Your job is to be impossible to ignore. Launch something bizarre. Share a story that fires people up. Create a product experience that makes people pull out their phones.

In a crowded marketplace attention compounds faster than paid media.

2. Doing normal is the fastest way to be invisible

One of Jesse’s core lines. Do the exact opposite of whatever is normal.

Baseball was slow and quiet. He turned it into a circus with dancing players, banana costumes, and a marching band.

Most consumer brands are stuck in a loop of beige. Same packaging. Same homepage. Same influencer strategy. Same founder story.
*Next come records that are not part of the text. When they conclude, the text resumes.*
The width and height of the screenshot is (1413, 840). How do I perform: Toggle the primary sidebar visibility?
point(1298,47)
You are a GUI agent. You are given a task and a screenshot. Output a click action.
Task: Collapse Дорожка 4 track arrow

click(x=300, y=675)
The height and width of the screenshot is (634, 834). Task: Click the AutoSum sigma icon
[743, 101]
If your brand looks like everyone else, you will force yourself into a paid acquisition treadmill forever.

Ask yourself. What would it look like to do the exact opposite of your category?
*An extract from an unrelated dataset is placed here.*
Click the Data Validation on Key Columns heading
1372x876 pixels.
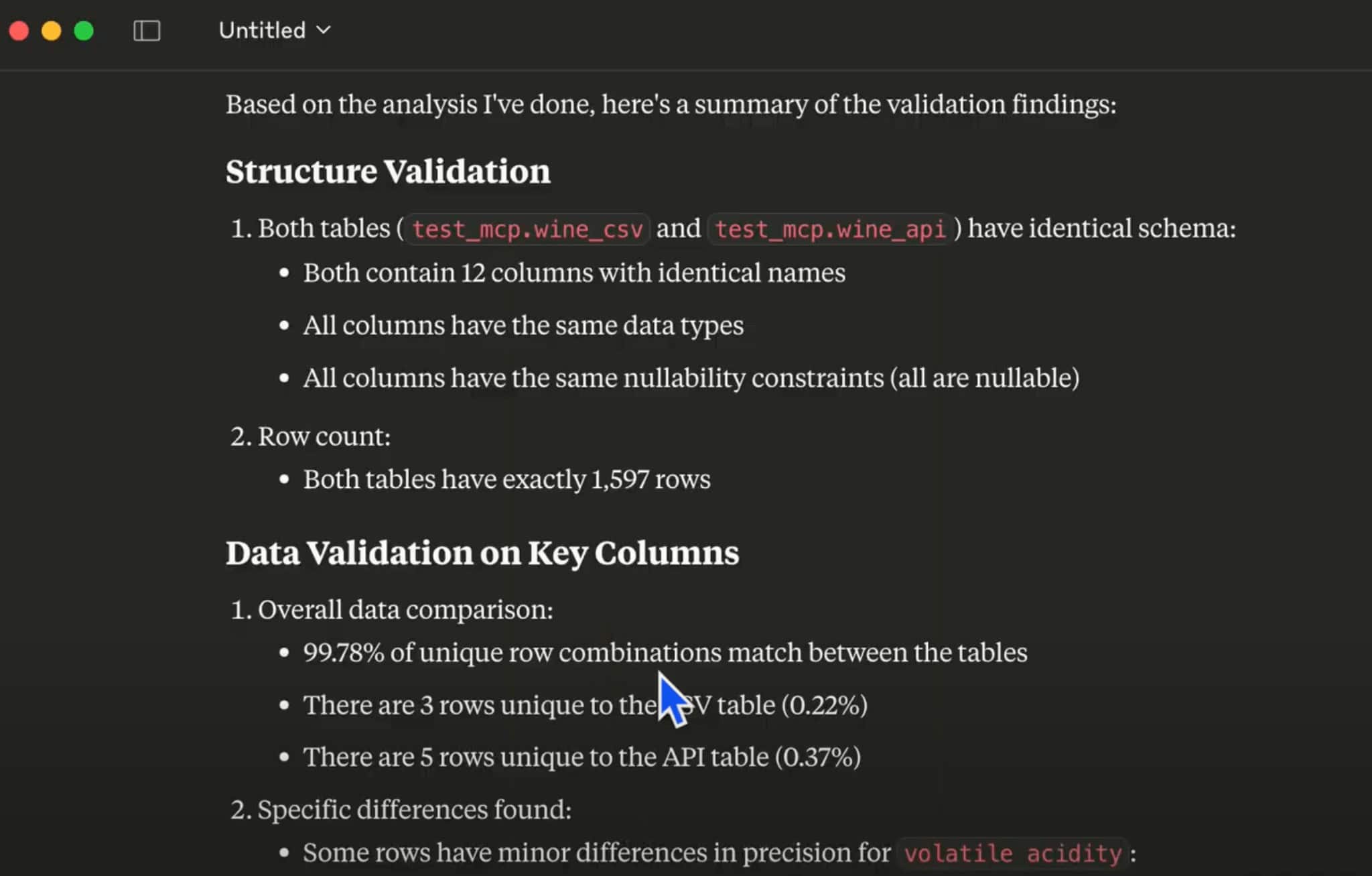482,553
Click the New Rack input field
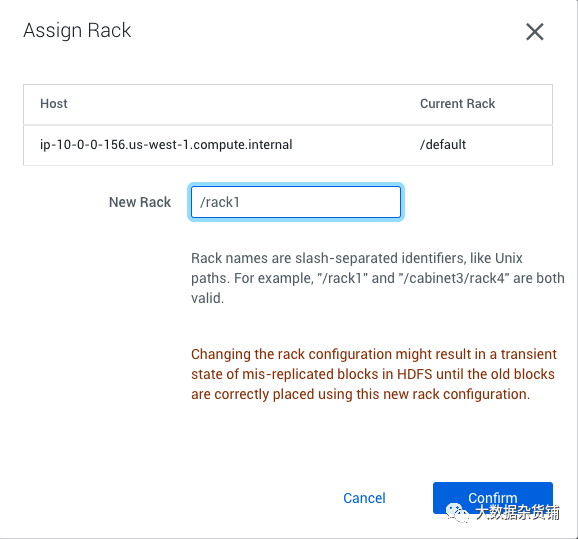Viewport: 578px width, 539px height. click(x=296, y=202)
I built Feat into a multi eight figure brand because we leaned into comfort at a time when apparel was trying to be performance focused. The opposite creates differentiation. Differentiation creates margin. “BlanketBlend” was unique, visually differentiated and memorable.

3. Put the customer first in a way that feels almost unreasonable

Jesse is obsessed with fans. Disney was obsessed with visitors. The greatest operators in history build worlds that exist for the customer, not for the company.

When Jesse realized baseball was not fun for spectators, he rebuilt the experience from scratch. Not the sport. The experience of watching it.

Most brand builders only focus on the product and ignore the feelings around the product.

Consumers do not remember your fabric composition or your ingredient deck. They remember how you made them feel. They remember the unboxing. They remember how easy it was to buy. They remember that you replied to their DM in thirty minutes.

Put your customer first in ways your competitors would never even think about. It is the cleanest competitive advantage you will ever get.

4. Generate ideas nonstop and test everything

Jesse writes ten ideas every day. Most are bad. Some are ridiculous. A few are brilliant. And those few are the ones that change the business.

Brand builders often wait until they have the perfect idea. Which means they never ship anything new.

The brands that win in 2026 will be the ones that treat innovation like a volume game. New packaging. New content formats. New moments of delight. New product variants. New creator partnerships.

The more at bats you create the more home runs you hit.

5. Look outside your industry for your best ideas

My favorite part of Jesse’s talk. He studies Disneyland, MrBeast, Amazon, Taylor Swift, Marvel, and the Grateful Dead.

A baseball team studying the Grateful Dead should not make sense. Yet it does. The Dead built a movement around belonging and live experience. Jesse applied that idea to baseball.

This is the magic of what he calls parallel thinking.

Consumer goods founders need more parallel thinking. Study music festivals. Study theme parks. Study viral YouTubers. Study hospitality brands. Study anyone who creates loyalty and emotional experience at scale.

You will never find your next breakthrough by copying the brand across the aisle. You find it by studying the worlds your customers already love.

6. Expect pushback and keep going anyway

When the Savannah Bananas launched, people booed them. Locals told them to get out. The name was mocked. Traditionalists hated everything about the concept.

They kept going because they believed in the vision and had no choice. They were drowning in debt and had to make it work.

Founders love to talk about innovation but hate to live through the part where everyone thinks they are crazy. The hard truth. If no one thinks you are crazy, you are probably building something too safe.

7. Build experiences, not products

The Savannah Bananas do not sell baseball games. They sell two hours of joy. They sell shared moments. They sell memories.

Their tickets include everything. Their show includes a band. Their players dance. Everything is designed as entertainment.

This is the part consumer brands consistently ignore.

You are not selling clothing. You are selling identity. You are not selling cosmetics. You are selling confidence. You are not selling supplements. You are selling transformation.

Design the experience around your product with intention.
Create an unboxing moment that people film.
Create a community that people want to join.
Create rituals that elevate the mundane.

Products are forgettable. Experiences last.

The big theme

Play bigger. Think stranger. Serve customers harder. Seek attention without shame. Test ideas nonstop. Learn from worlds outside your own. Ignore the critics. And create experiences that feel unlike anything your customers have ever seen.

That is how Banana Ball became a phenomenon.

And it is exactly how the next generation of consumer brands will win.